Text Analysis - Advanced - Setup Text Analysis
Related Videos | |
---|---|
Chapter within Text Analysis in Q5 (Video) |
This item performs the initial phases of text analysis, and it is required as the input to other text analysis options. The processing is designed to work with English-language inputs. See this blog post for an example and description of the process.
This item works by splitting up all of the text from the input text and then processing each word separately before combining the words from each entry back together again. Processing of the words includes basic spell-checking, stemming, removal of words, replacement of specific words, and combination of words into phrases.
The item allows you to view the frequencies of the words that remain in the processed text, or the the final text responses which have been produced by the processing.
If an input was not blank before processing but processing removes all words, the message <NO_WORDS_REMAIN_AFTER_PROCESSING> is displayed.
Example
To create a Setup Text Analysis output, go to Create > Text Analysis > Advanced > Setup Text Analysis.
- Under Inputs > Text Analysis Options > Text Variable select a Text variable.
- Make any other selections that you require.
- Ensure the Automatic box is checked, or click Calculate
The output generated by this function will look like the below. The colors represent unique words and are intended to draw your attention to where they appear. The colors have no meaning beyond this.
Extract word frequencies
To extract the word frequencies table from the output, take the following steps:
- Select Create > R Output.
- Under Properties > R CODE paste in the code below, remembering to replace text.analysis.setup with the reference name of your text analysis setup object:
- Check the Automatic box.
data.frame("word" = text.analysis.setup$final.tokens, "count" = as.numeric(text.analysis.setup$final.counts))
Options
Text variable The variable containing the text responses that you want to process.
Correct spelling Whether or not you want the setup to include basic English-language spell-checking.
Stemming Whether or not you want the setup to include basic stemming of English-language words. Stemming refers to replacing a word with it's root word, or with the most common word in the text that corresponds to the same root. This includes removing plurals and paste tense. For example, the words tests, tested, and test, all share a common word stem and will be replaced with whichever of the three words is most common in the text variable.

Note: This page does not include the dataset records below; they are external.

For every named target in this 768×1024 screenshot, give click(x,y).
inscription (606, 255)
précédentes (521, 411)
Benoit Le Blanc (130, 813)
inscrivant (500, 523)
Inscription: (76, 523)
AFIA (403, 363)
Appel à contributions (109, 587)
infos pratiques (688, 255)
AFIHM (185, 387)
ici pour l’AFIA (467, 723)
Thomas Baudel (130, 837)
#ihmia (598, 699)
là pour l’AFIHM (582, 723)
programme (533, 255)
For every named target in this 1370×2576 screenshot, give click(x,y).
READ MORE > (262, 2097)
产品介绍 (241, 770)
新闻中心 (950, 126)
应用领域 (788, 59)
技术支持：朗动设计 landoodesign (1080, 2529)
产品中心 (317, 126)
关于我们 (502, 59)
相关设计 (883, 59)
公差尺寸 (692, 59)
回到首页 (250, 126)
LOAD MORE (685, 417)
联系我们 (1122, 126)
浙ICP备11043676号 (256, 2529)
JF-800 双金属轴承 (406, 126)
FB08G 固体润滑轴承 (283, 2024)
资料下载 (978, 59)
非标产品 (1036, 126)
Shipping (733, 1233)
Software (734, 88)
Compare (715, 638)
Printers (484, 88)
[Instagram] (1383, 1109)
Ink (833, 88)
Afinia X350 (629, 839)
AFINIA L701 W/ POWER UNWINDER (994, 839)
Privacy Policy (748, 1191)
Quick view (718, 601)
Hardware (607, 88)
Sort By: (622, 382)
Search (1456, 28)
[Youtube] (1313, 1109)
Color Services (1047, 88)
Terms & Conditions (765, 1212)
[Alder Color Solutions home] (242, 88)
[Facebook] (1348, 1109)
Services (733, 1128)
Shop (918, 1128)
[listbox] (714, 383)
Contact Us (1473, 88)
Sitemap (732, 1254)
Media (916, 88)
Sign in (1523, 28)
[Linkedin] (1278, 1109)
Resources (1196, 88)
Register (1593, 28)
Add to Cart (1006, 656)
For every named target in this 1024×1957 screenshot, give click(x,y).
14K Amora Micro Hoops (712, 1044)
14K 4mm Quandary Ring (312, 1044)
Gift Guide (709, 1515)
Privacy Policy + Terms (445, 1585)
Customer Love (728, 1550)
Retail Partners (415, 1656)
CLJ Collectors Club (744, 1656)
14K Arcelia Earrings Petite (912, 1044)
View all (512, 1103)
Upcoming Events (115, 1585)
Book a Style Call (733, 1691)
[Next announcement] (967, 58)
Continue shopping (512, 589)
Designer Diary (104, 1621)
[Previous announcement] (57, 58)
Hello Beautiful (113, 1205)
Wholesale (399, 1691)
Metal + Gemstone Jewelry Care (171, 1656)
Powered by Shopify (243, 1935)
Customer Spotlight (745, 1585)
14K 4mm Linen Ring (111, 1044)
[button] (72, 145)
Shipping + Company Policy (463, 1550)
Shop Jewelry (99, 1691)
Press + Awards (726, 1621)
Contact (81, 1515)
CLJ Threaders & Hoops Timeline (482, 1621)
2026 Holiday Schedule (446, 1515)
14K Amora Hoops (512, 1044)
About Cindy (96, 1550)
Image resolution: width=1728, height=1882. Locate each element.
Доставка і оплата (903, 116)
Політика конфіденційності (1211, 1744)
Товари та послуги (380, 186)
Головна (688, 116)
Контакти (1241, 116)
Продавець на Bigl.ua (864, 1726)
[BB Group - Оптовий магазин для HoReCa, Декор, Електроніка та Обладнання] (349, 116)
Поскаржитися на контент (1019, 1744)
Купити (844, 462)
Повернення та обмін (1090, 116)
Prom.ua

Replace synonyms Whether words with the same meaning (in English) will be grouped. They will be replaced with the variant that occurs most frequently in the data set. Words with ambiguous meanings (e.g. 'fast', 'book') will not be replaced. This operation occurs after spelling corrections and stemming.
Replace these words/phrases Specify any words or phrases that should be replaced. For example, if you want to replace the word ease with the word easy wherever it appears, and the phrase one half with the phrase fifty percent wherever it appears, then use the syntax: ease:easy, one half:fifty percent.
Remove these words/phrases Any words or phrases that you want to ignore from the analysis. English-language stopwords (like at, of, the, etc.) will be removed automatically. If you want to remove additional words or phrases, type them in separated by commas.
Phrases Specify any combinations of words that should not be split up when they occur together. For example, if your text contains lots of responses that say the product is easy to use and you want to keep this as a unit in your analysis rather than splitting it up as the words "easy", and "to", and "use" then you can enter this phrase here. Additional phrases should be separated by commas. Any phrases specified in Replace these words/phrases and Remove these words/phrases are automatically treated as phrases throughout the text without being specified here.
Maximum n for n-gram identification This value determines the largest number of words to be considered as possible n-grams (contiguous chunks of n words). For example, a value of 5 will search the text for pentagrams or smaller; 3 will search for trigrams, bigrams, and unigrams; etc.
Minimum frequency as a percentage of cases Whether to specify the minimum frequency as a percentage of cases or as a fixed number.
Percentage (%) of cases for minimum frequency The percentage of cases to use as the minimum frequency. Words or phrases must appear in least at this percentage of cases to be included in the analysis.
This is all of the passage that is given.